Così rammentato, la decisione di lasciare aperto il “catalogo” dei supporti che sono idonei a riprodurre il documento ha certamente agevolato l’estensione della disciplina ex art. 234 cpp ai documenti informatici.

In tale ambito, se non vi sono dubbi sulla possibilità di ricondurre il documento informatico alla categoria di documenti di cui all’art. 234, più incerta sembra essere la relazione tra il documento informatico e i documenti tradizionali.

Documento informatico e tradizionale

Se da un lato appare è ipotizzabile che il documento informatico possa essere ritenuto una species di rappresentazione nuova e ulteriore rispetto a quelle codificate, dall’altro lato sembra essere ipotizzabile che una fotografia o un video possono indistintamente assumere forma analogica o digitale, se contenuti all’interno di un file.

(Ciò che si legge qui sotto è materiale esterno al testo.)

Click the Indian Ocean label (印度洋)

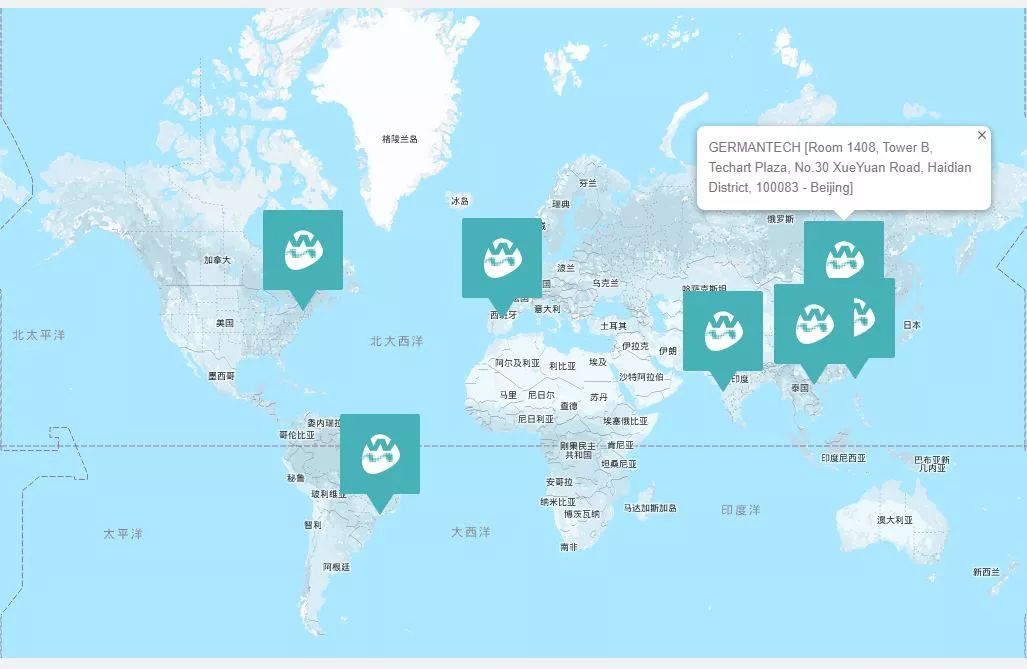[740, 510]
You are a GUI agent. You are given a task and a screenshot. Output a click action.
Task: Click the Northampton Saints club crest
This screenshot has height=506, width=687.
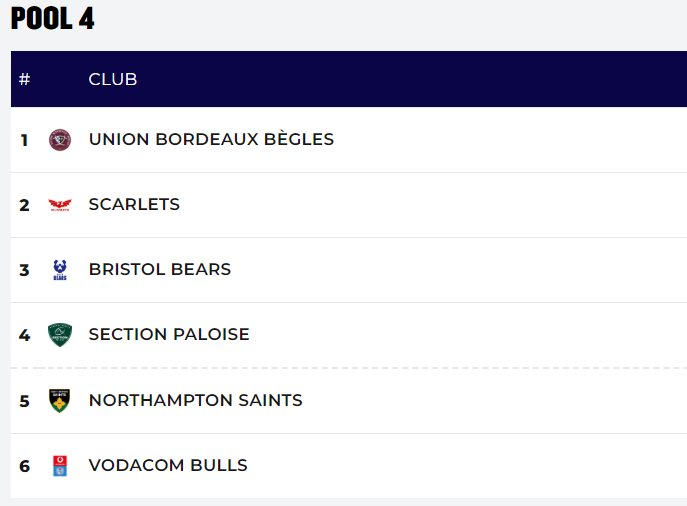[x=60, y=400]
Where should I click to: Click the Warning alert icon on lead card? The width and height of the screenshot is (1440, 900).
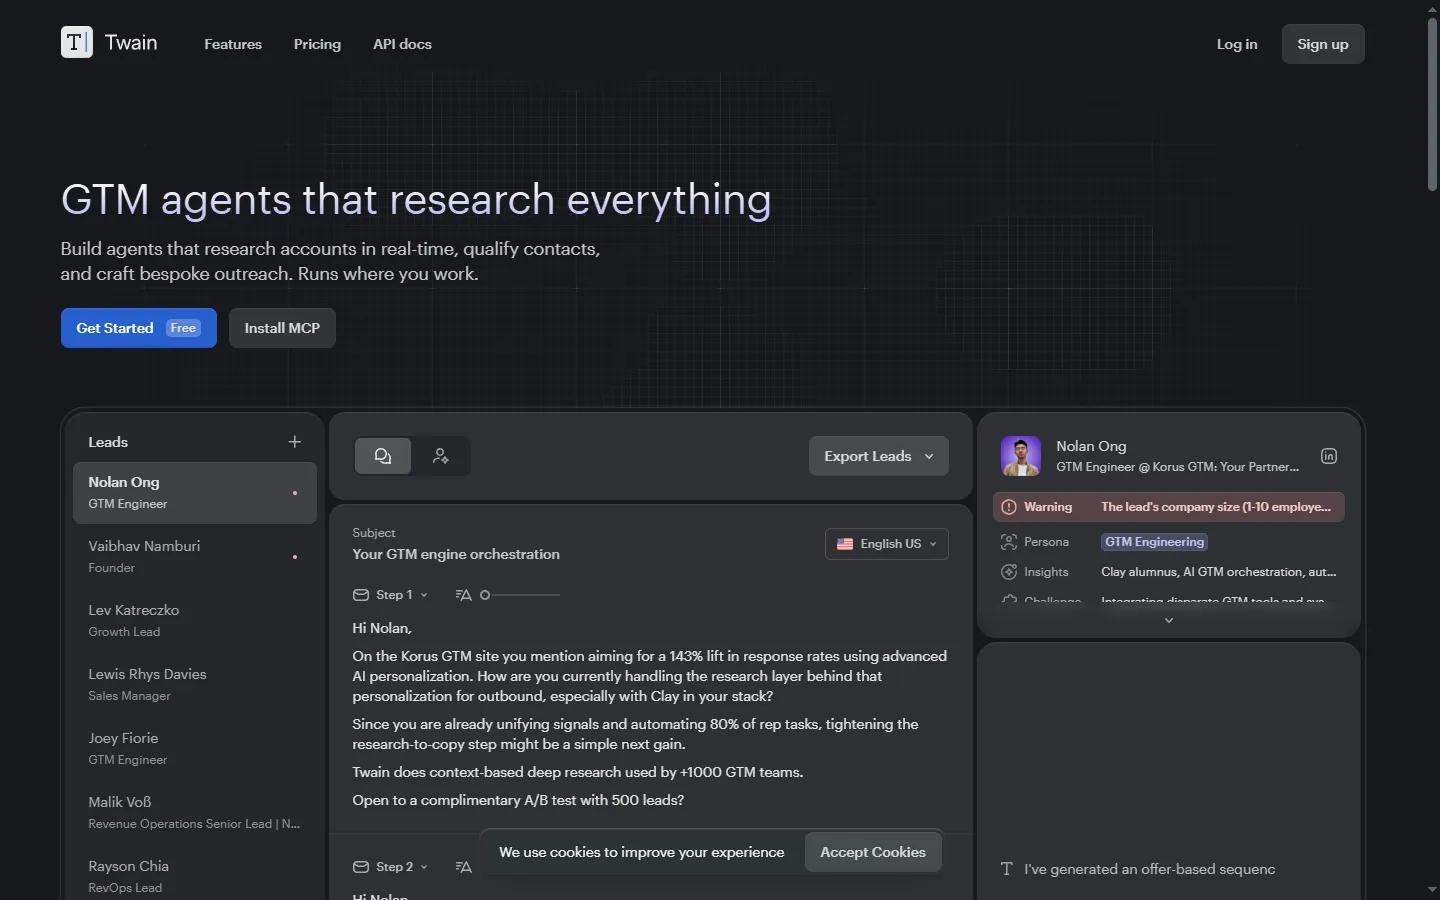[x=1008, y=507]
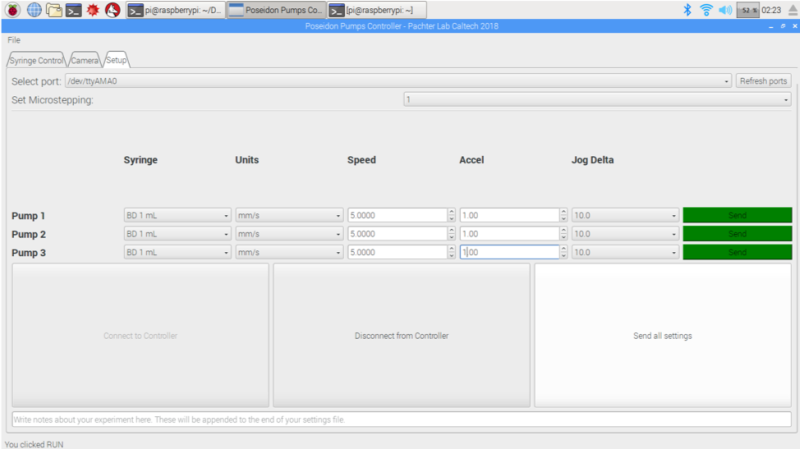Viewport: 800px width, 449px height.
Task: Open the Set Microstepping dropdown
Action: pyautogui.click(x=597, y=100)
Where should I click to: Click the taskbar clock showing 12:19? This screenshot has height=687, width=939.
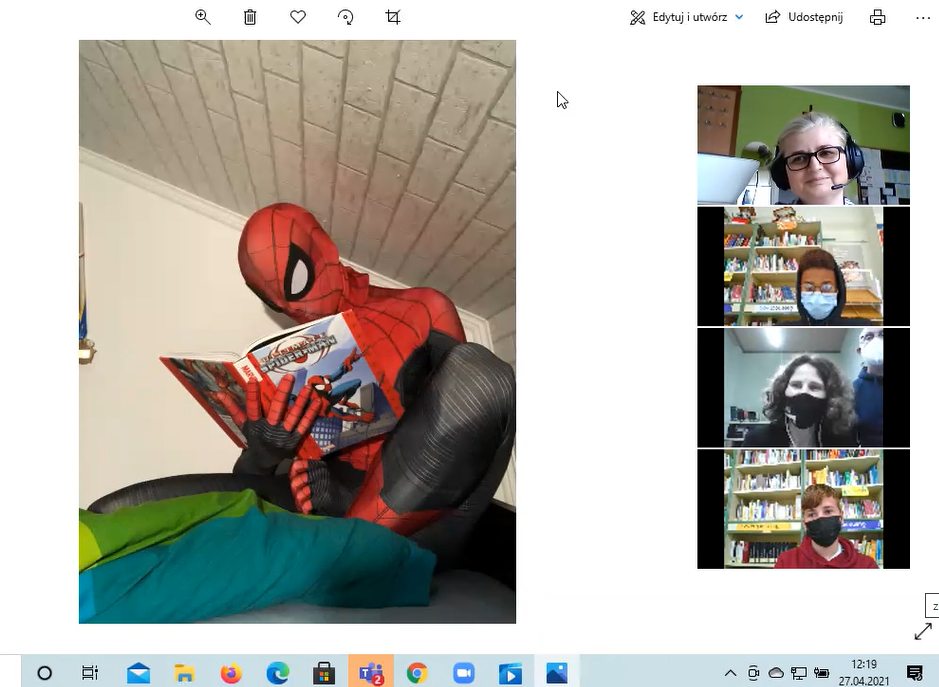[x=862, y=672]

Traendo le conclusioni, ciò che distingue un documento informatico da uno tradizionale non sembra essere l’attitudine rappresentativa, bensì la metodologia di incorporamento: all’interno dei file (che, sulla base degli elementi di cui sopra, è la base materiale) vi è una serie ulteriore di dati che, pur non attenendo alla rappresentazione del fatto, sono rilevanti nel momento in cui la prova deve essere acquisita, ammessa e valutata. Si pensi – tra i vari fattori – alla data di ultima modifica o all’autore del documento: informazioni che, se modificate, potrebbero incidere sulla genuinità della rappresentazione.